**QUELLE**
▬▬▬
Innerhalb dieses Gesamtschaffens gibt es 37 Opuszahlen mit Werken für Bambusflöten. Dabei kommt es auch gelegentlich vor, dass unter einer Opuszahl mehrere Werke zusammengefasst wurden. So hat Reichel schätzungsweise 73 Stücke für dieses Instrument komponiert, wobei es möglicherweise noch mehr waren, er aber einige davon vernichtet hat. Diese Stücke sind bis auf wenige Ausnahmen relativ kurz. Wie kam Reichel aber als Komponist nun dazu, ein solches Repertoire für dieses Instrument zu schaffen? Um diese Frage zu beantworten, gilt es, die Geschichte der Bambusflöte näher zu beleuchten.

 

 

Die Anfänge der Bambusflöte

 

Die erste Bambusflöte wurde 1926 von Margaret James in Großbritannien entwickelt. Als Grundschullehrerin war sie auf der Suche nach preisgünstigen, guten Instrumenten, auf denen sie den Kindern aus ärmlichen Verhältnissen die ersten musikalischen Grundkenntnisse vermitteln konnte. Der Klang einer sizilianischen Hirtenflöte inspirierte sie dazu, selbst eine Flöte aus einfachem Material zu entwickeln, die jeder ihrer Schülerinnen und Schüler auch selbst bauen konnte. Gleichzeitig arbeitete sie parallel dazu an der Entwicklung einer Pädagogik rund um das Instrument und gründete 1932 die Piper's Gilde, die erste Bambusflötengilde Europas.

 

 

Ihre Einführung in der Deutschschweiz ...
▬▬▬
**INHALT DER DATEN**

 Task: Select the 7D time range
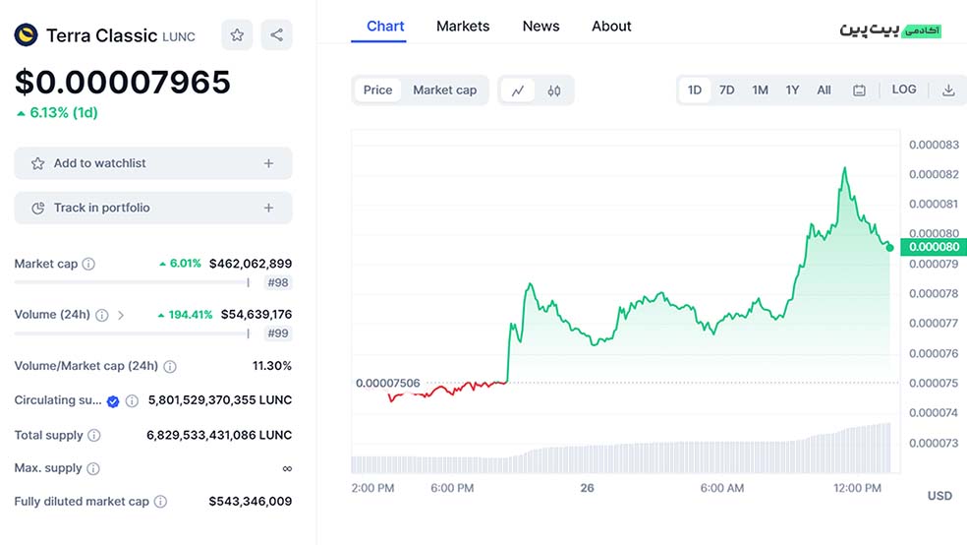(x=726, y=91)
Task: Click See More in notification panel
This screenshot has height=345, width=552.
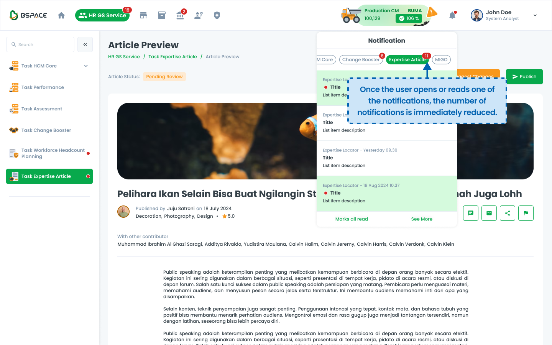Action: pyautogui.click(x=422, y=219)
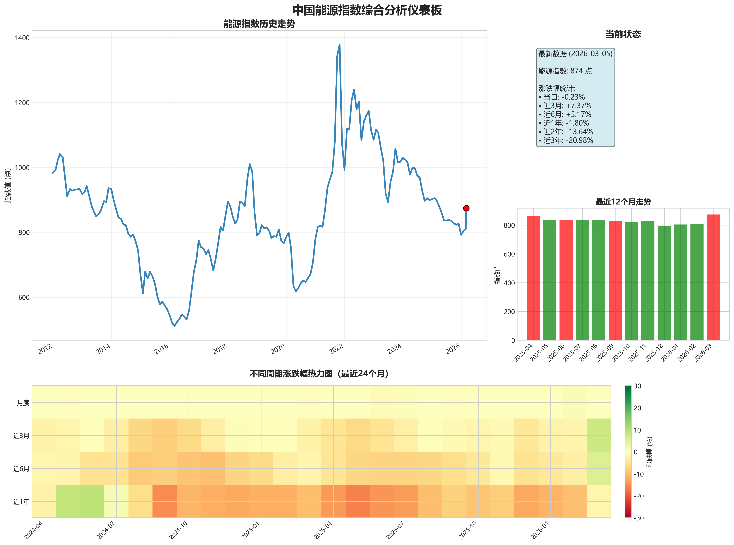The width and height of the screenshot is (734, 545).
Task: Click the 近6月 row label on heatmap
Action: [x=21, y=469]
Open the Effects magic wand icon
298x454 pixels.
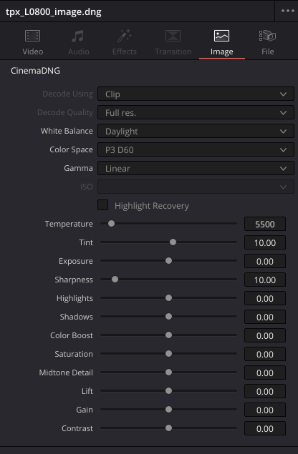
▬▬▬
**AUFGABEN**
1. Welche Vereinigung hat Margaret James laut Quelle 1932 gegründet?
2. Kopiere aus der Quelle genau den Teil, der mit „Die Anfänge der“ beginnt und bis „erste Bambusflötengilde Europas.“ weitergeht.

**ERGEBNISSE**
1. Die Piper's Gilde, die erste Bambusflötengilde Europas.

2.
Die Anfänge der Bambusflöte

 

Die erste Bambusflöte wurde 1926 von Margaret James in Großbritannien entwickelt. Als Grundschullehrerin war sie auf der Suche nach preisgünstigen, guten Instrumenten, auf denen sie den Kindern aus ärmlichen Verhältnissen die ersten musikalischen Grundkenntnisse vermitteln konnte. Der Klang einer sizilianischen Hirtenflöte inspirierte sie dazu, selbst eine Flöte aus einfachem Material zu entwickeln, die jeder ihrer Schülerinnen und Schüler auch selbst bauen konnte. Gleichzeitig arbeitete sie parallel dazu an der Entwicklung einer Pädagogik rund um das Instrument und gründete 1932 die Piper's Gilde, die erste Bambusflötengilde Europas.